Inevitable changes are to come in Belarus.
Information on oil imports from Norway, as well as Lukashenka's demand at the meeting on January 21 to bring the level of Russian oil to 30-40%, put on the agenda the task of finding an alternative, diversifying energy supplies to get rid of dependence on a single supplier.
Norwegian oil will cost Belarus more than Russian oil. It is bought at world prices, while the price of oil from Russia today is 83% of the free market. Plus, it's delivered to Belarus. It turns out that only transhipment and transportation from Klaipeda port to the Belarusian plant by rail will cost more than $20 per ton. (Russian oil companies get the bonus of $10 per ton).

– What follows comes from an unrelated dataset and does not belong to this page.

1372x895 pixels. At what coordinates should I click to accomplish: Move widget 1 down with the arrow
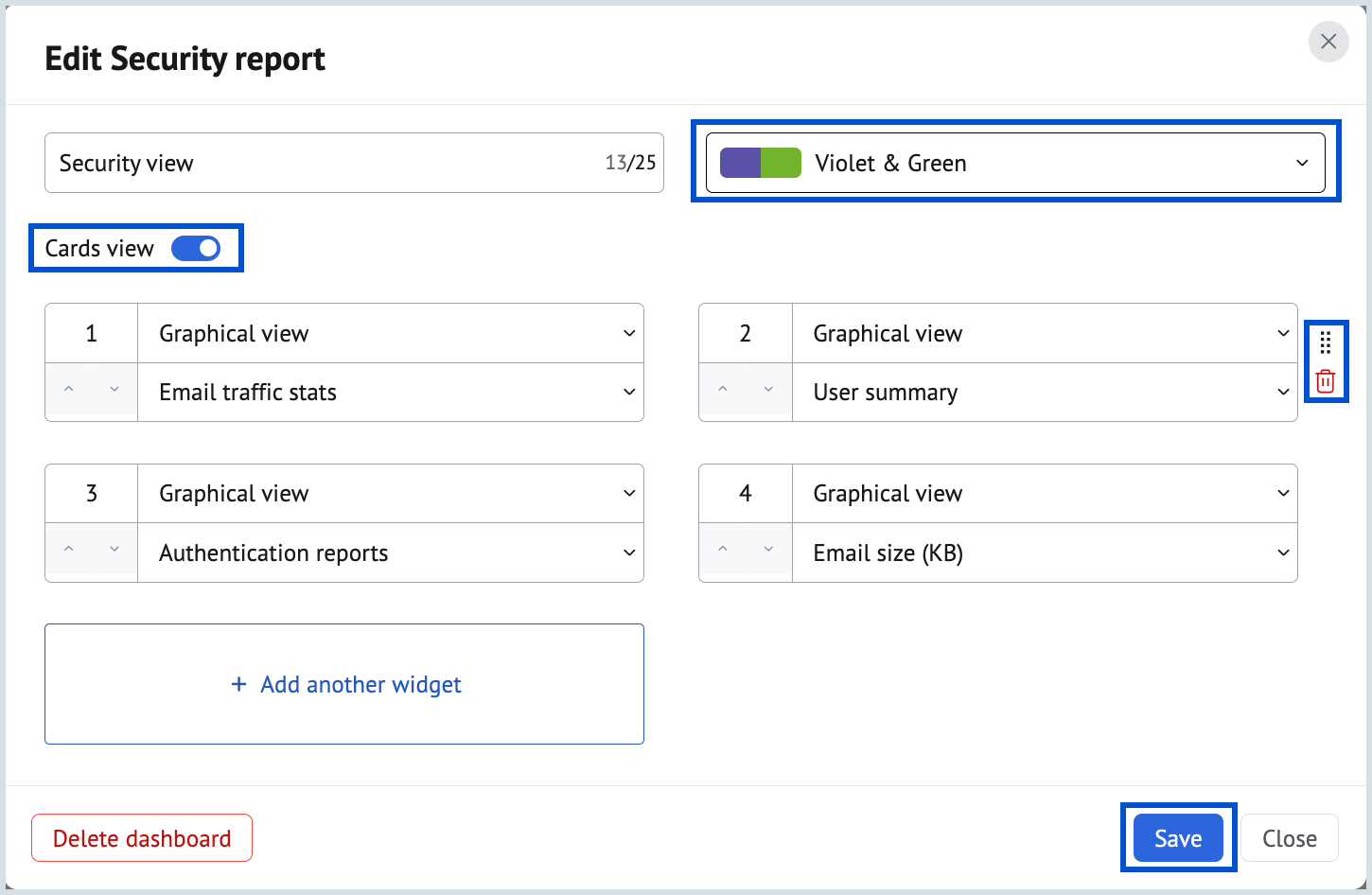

What is the point of this Norwegian oil?
I would pay attention to what Lukashenka said at the meeting on January 21:
"We have to see in practice what it will lead to. Brothers from the East frighten us that it will be very expensive. We also think it will fail without making any calculations and attempts. It was decided to buy Azerbaijani, Saudi, Norwegian, American oil at world prices".
Thus, Belarus makes trial purchases, sets a kind of experiment to see what happens to profit when importing oil at world prices.

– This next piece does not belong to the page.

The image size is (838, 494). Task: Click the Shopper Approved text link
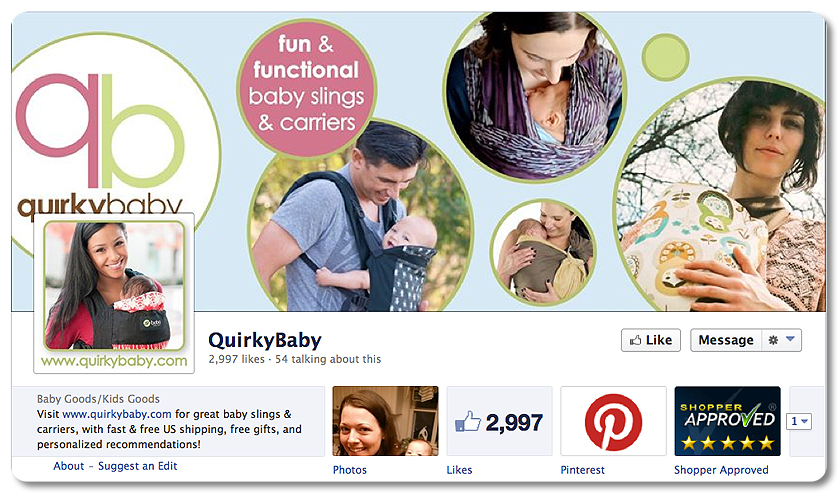[x=721, y=470]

On the other hand, it is blackmailing Russia. To show that there are other possibilities. A few days ago, First Deputy Prime Minister of Belarus Dzmitry Krutoi explained the logic of the official Minsk in price disputes with Moscow. Both the Belarusian side and Russian oil companies are interested in an early solution to this conflict and start supplying oil to Belarus because the already extracted oil needs processing. That is both sides high-pressure each other, until one surrenders. Norwegian oil is a step in this game.
The end of the rent economy
The problem with the alternative looks even more serious here. The fact is that so far Belarus has had a model of the economy, which can be called rent. There was oil rent. In 2018, Belarus bought oil from Russia worth $6.8 billion and sold petroleum products worth $12.8 billion. According to the report of the Ministry of Finance, 10% of the Belarusian budget revenues were raised on the export of oil and petroleum products.

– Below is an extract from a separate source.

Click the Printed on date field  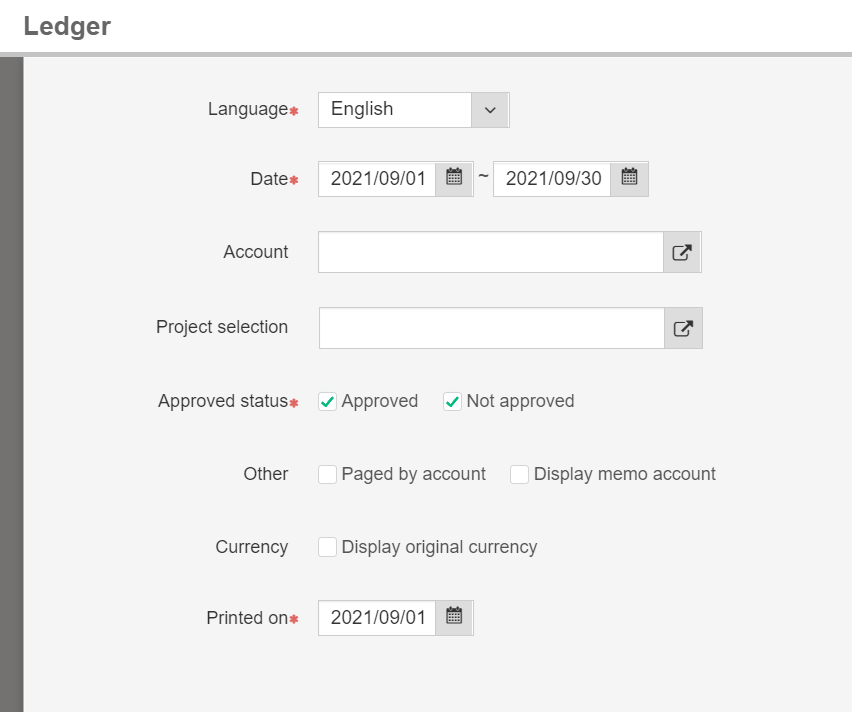pos(378,618)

There is also a gas rent. After all, the Belarusian government resells Russian gas to Belarusian business entities at a higher price, while the income goes to the budget. Now, when the cost of gas rises to $152 per 1 thousand cubic meters (this price, according to Lukashenka, Russia wants to impose), this margin will be harder to raise, as the price may be impossible to raise for companies.
Potassium export is also a classic rent.
With a rent economy, political leadership did not have to mess about to make the economic system more efficient. It was possible to cut the rent, and the money flowed to the budget.
The necessity to change the model
But things will change soon. Anyway, Russian oil will sell oil to Belarus at world prices from 2024. No hopes for some tax manoeuvre compensation have remained. That is, the margin between the price of oil and oil products will be minimal. Or it may even disappear. That is, oil refining may even become unprofitable. In this case, Belarus will not need to import either 24 or 18 million tons of oil at all. 7 million tons will suffice to provide the country with gasoline.
But the dismantling of the rent economy will entail abandoning the Belarusian "social model". Therefore, the country faces the challenge of finding a more global alternative than just oil. But neither Lukashenka nor his government seems ready for it.